Produk kelapa sawit tetap menjadi bahan baku utama untuk memenuhi kebutuhan pangan dan energi dunia dalam kurun waktu panjang. Strategi intensifikasi layak dijalankan sebagai upaya menjaga posisi Indonesia sebagai produsen nomor satu sawit.
Dalam teks pidatonya, Joko Supriyono, Ketua Umum Gabungan Pengusaha Kelapa Sawit Indonesia (GAPKI), menyinggung persoalan Resolusi Parlemen Uni Eropa yang menuduh minyak sawit Indonesia sebagai penyebab deforestasi, terjadinya pelanggaran HAM, hingga tuduhan adanya pekerja anak (child labour) di perkebunan sawit. Dalam pandangan Parlemen Eropa, mereka meromendasikan agar industri berbahan baku minyak nabati di Eropa mengganti minyak sawit dengan minyak nabati lainnya.

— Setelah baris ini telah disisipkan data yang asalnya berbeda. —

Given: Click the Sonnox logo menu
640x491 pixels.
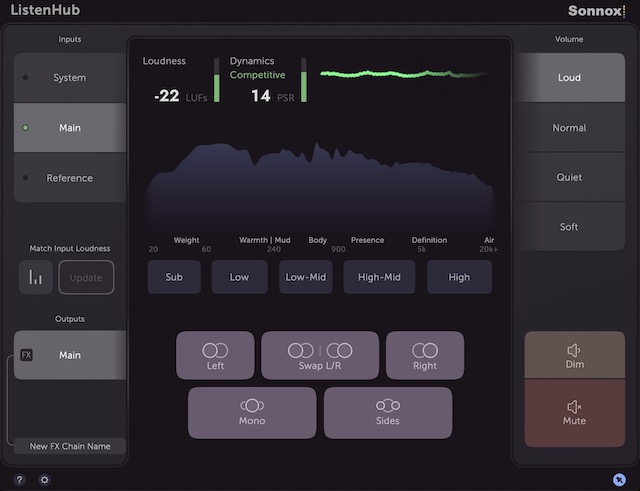Looking at the screenshot, I should 594,12.
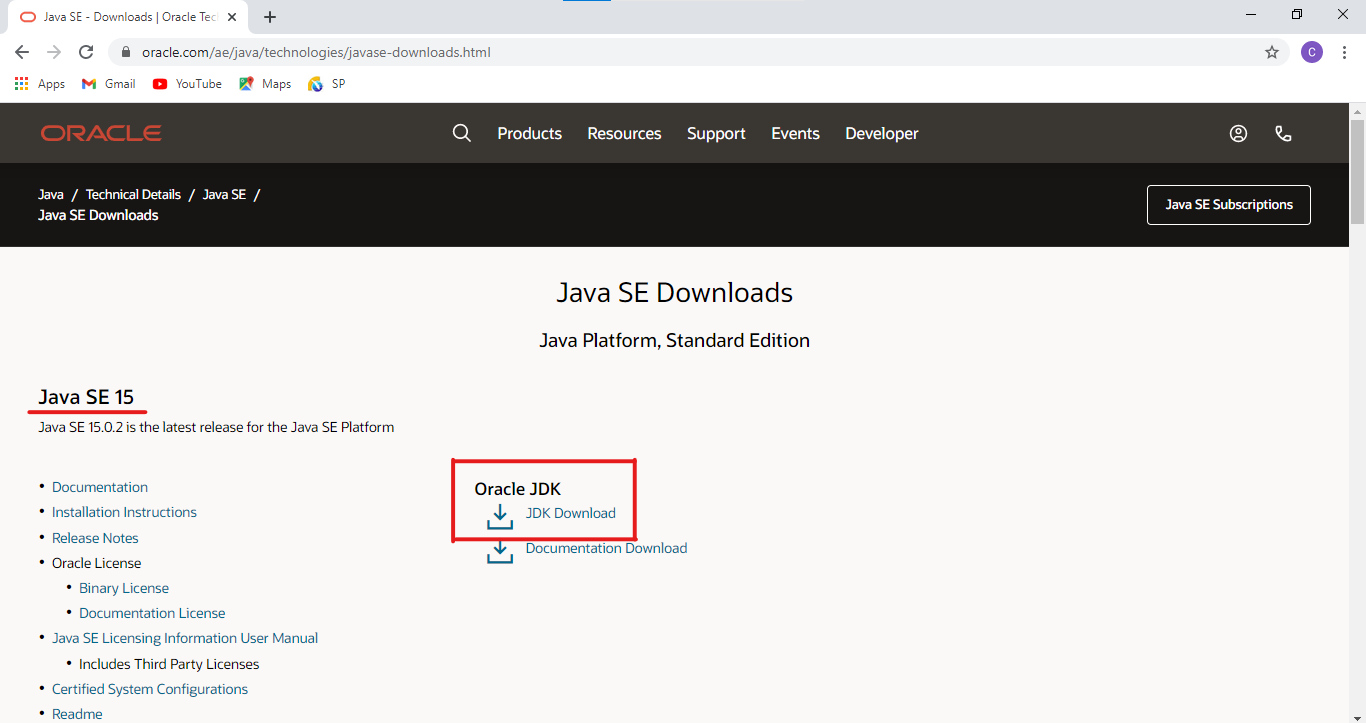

“Kita semua tahu bahwa dasar terbitnya Resolusi Parlemen Uni Eropa tersebut tidak didasari oleh fakta objektif di lapangan, sangat tendensius, dan ancaman untuk memboikot produk minyak sawit untuk digantikan dengan minyak nabati lain adalah suatu hal yang tidak mungkin dilakukan,” jelasnya.
Joko menyebutkan Resolusi Parlemen Eropa itu lebih sebagai psywar kepada Indonesia sebagai produsen minyak sawit terbesar di dunia, juga produsen minyak sawit lainnya seperti Malaysia, di mana komoditas minyak sawit sendiri saat ini telah menguasai 29,4% (data dari Oil World) atau memegang pangsa terbesar dalam pasar minyak nabati dunia.